IOW.... Cruise speed deltas are really not that important at the ranges that most people fly with frequency (sub-400). For those who do go beyond that range consistently, cruise speed does matter as the shading illustrates. Where your family falls on the pax-endurance also makes a difference to whether your choice of airplane works for you or not. These are subjective metrics outside the stated performance of the aircraft in question.
For me, since I'm already sunk on 4 years of ownership in the arrow, none of the competitors represent a large enough increase in capability in order to make the transaction costs and mx-kabuki of the "new-to-my-AP-logbooks" game worth the hassle.
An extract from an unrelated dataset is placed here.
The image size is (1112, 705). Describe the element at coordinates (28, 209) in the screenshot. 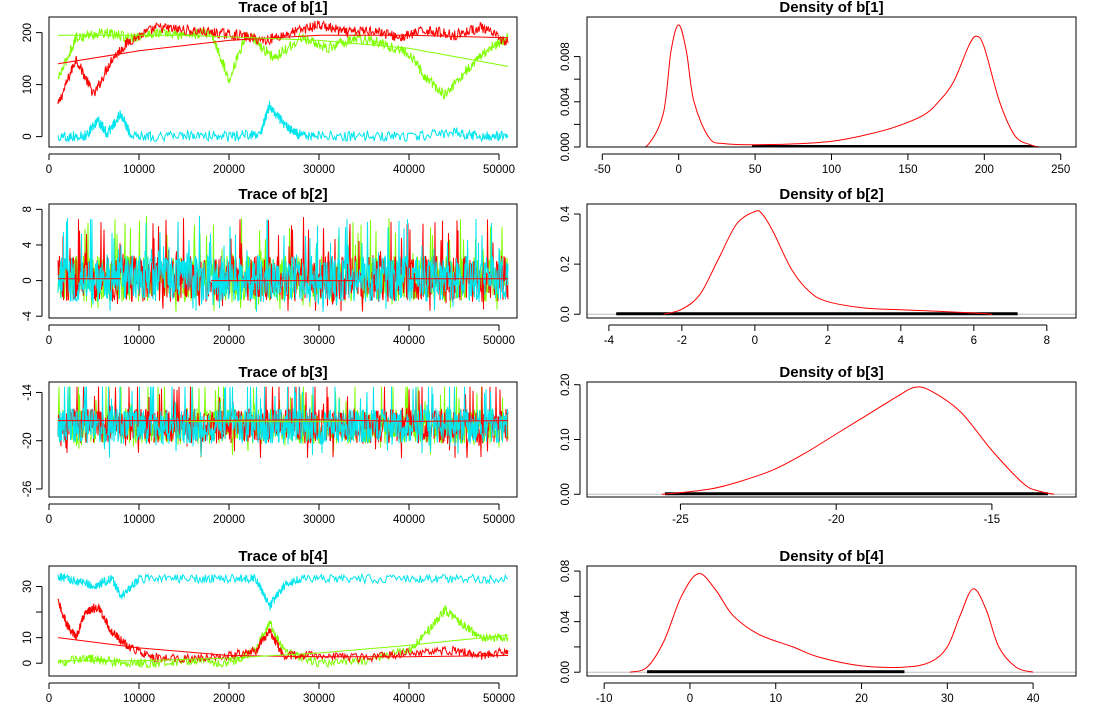

I see `y-tick-label: 8` at that location.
So until I can significantly change my mission, or agree to overkill the current mission (aka the wife currently wanting to transpose our current 400nm 2+1 mission ....onto a Lance), the Arrow is simply good enough for government work.
P.S. OP fwiw, I just got my Arrow back from annual today so here's the updated numbers: July 2013-July 2017, mx costs (parts and labor, with labor faaaar outstripping parts): $20,705... I don't do owner assisted and my labor rates are not regionally competitive, so I'm on the high side for an arrow imo due to location. Biggest single item expense has been the gear powerpack giving up the ghost this year. That was 2.2 AMU with labor. Rest of the time the gear has been solid reliable and not a detraction to dispatch rate. I didn't count the TOOLBOX AFFAIR as it had nothing to do with the airplane, and the guilty party paid for it. It did ground me for 3 months waiting on a rear spar replacement, and a real testament to the benefit of owning a common PA28. Had that happened on a Comanche? Buh Bye birdie most likely.
Good luck on whatever you end up buying.